3) On to more prosaic topics...Mr President, the time has come: you MUST, this weekend, come out in support of the public option. Period. End of discussion. You are our last hope, our last stand.

4) Failing that, I would like to see Congress revoke the anti-trust exemption that insurance companies enjoy. Japan has private health care, 3,000 insurance companies vying for business, and caps costs. Here, an insurance company can revoke coverage from an entire class of patient simply because one gets too sick to be profitable. Odd that the only newspaper covering this story is the Sun Myung Moon's Washington Times.

5) Did you know space has weather? Well, sort of. Weather on earth and other planets with an atmosphere is largely due to differences in atmospheric pressure. Guess what space has?

6) This might be one of those useless bits of trivia you never needed to know, but that some scientist was paid to uncover. Funny thing is, it will likely affect you in the near future.

7) Think the bailout solved our banking problems? Guess again!

8) Serial goat blower Mickey Kaus visited Albany, NY yesterday. At least he knows how to show a goat a good time.

9) Now, correct me if I'm wrong, but aren't laws against miscegenation illegal? I'm thinking the judge is up for re-election in his parrish and probably wanted to be on the safe side of this issue. Solution? Disbar him.

10) Fort Lupton, CO, even now I can remember 'Cause the Colorado River, Goes smokin' through my dreams

Thursday, October 15, 2009

Respectfully, I Disagree...

Anyone who has known me for any length of time ought to know two things about me:

1) I oppose nearly every war in all its facets, and

2) I am a lifelong liberal Democrat, but I do not take marching orders.

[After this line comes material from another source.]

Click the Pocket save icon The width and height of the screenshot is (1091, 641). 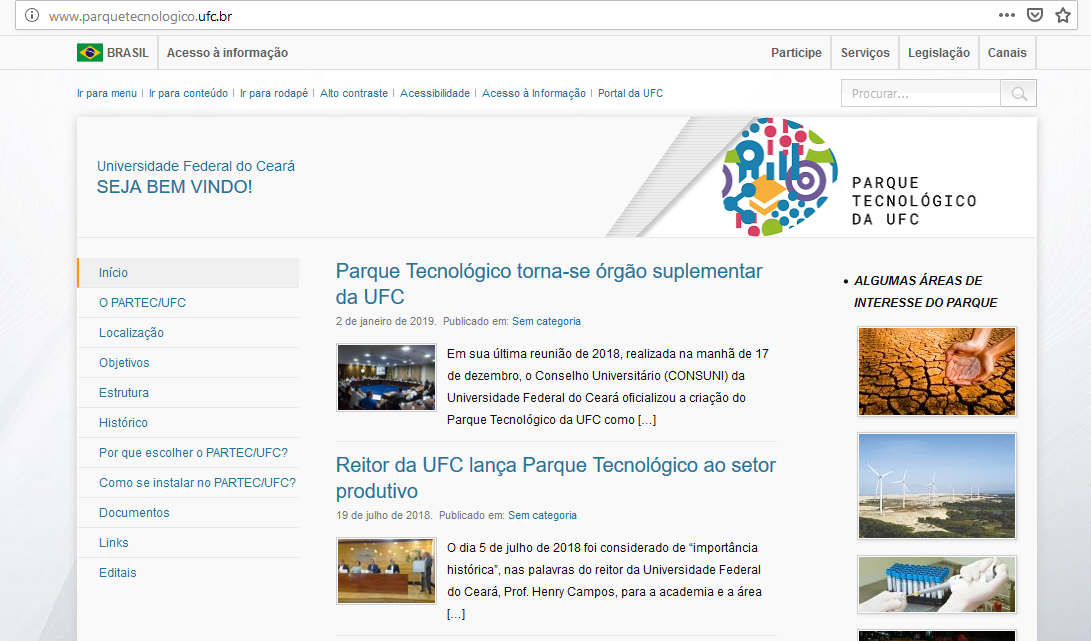pos(1035,16)
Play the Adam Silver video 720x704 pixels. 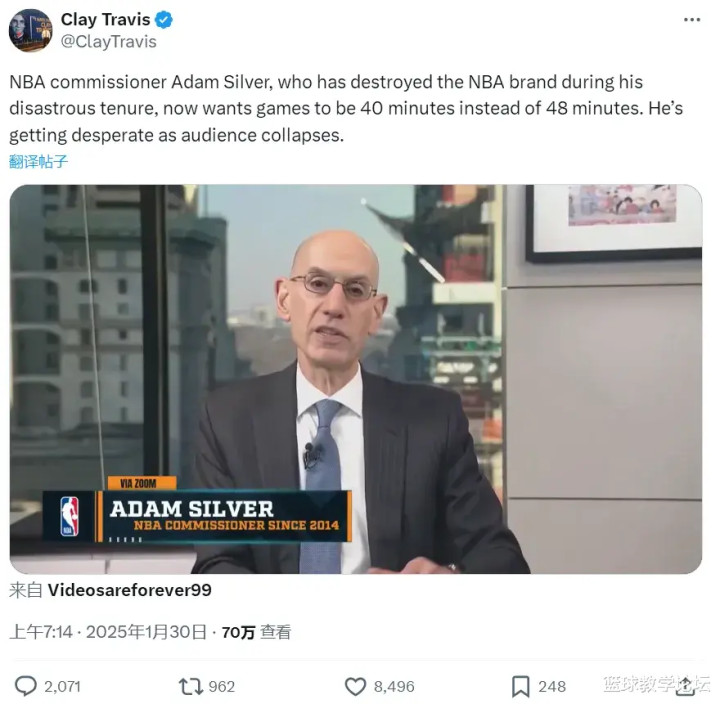coord(356,379)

In fact, my favorite T-shirt says "I Don't Fetch And I Don't Beg".

That said, today I read a troubling piece from one of the limelight A-list bloggers for the Progressive movement, Arianna Huffington. I distrust Ms Huffington, who was stridently conservative before she was stridently liberal (as was David Brock, among others). I find that over the past five years or so she has become more trustworthy, but being paranoid like I am, I still take her with a grain of salt.

But I digress....sort of.

Here's what she had to say today:
Joe Biden met with CENTCOM chief Gen. David Petraeus this morning to talk about Afghanistan -- an issue that has pushed the vice president into the spotlight, landing him on the cover of the latest Newsweek.

I have an idea for how he can capitalize on all the attention, and do what generations to come will always be grateful for: resign.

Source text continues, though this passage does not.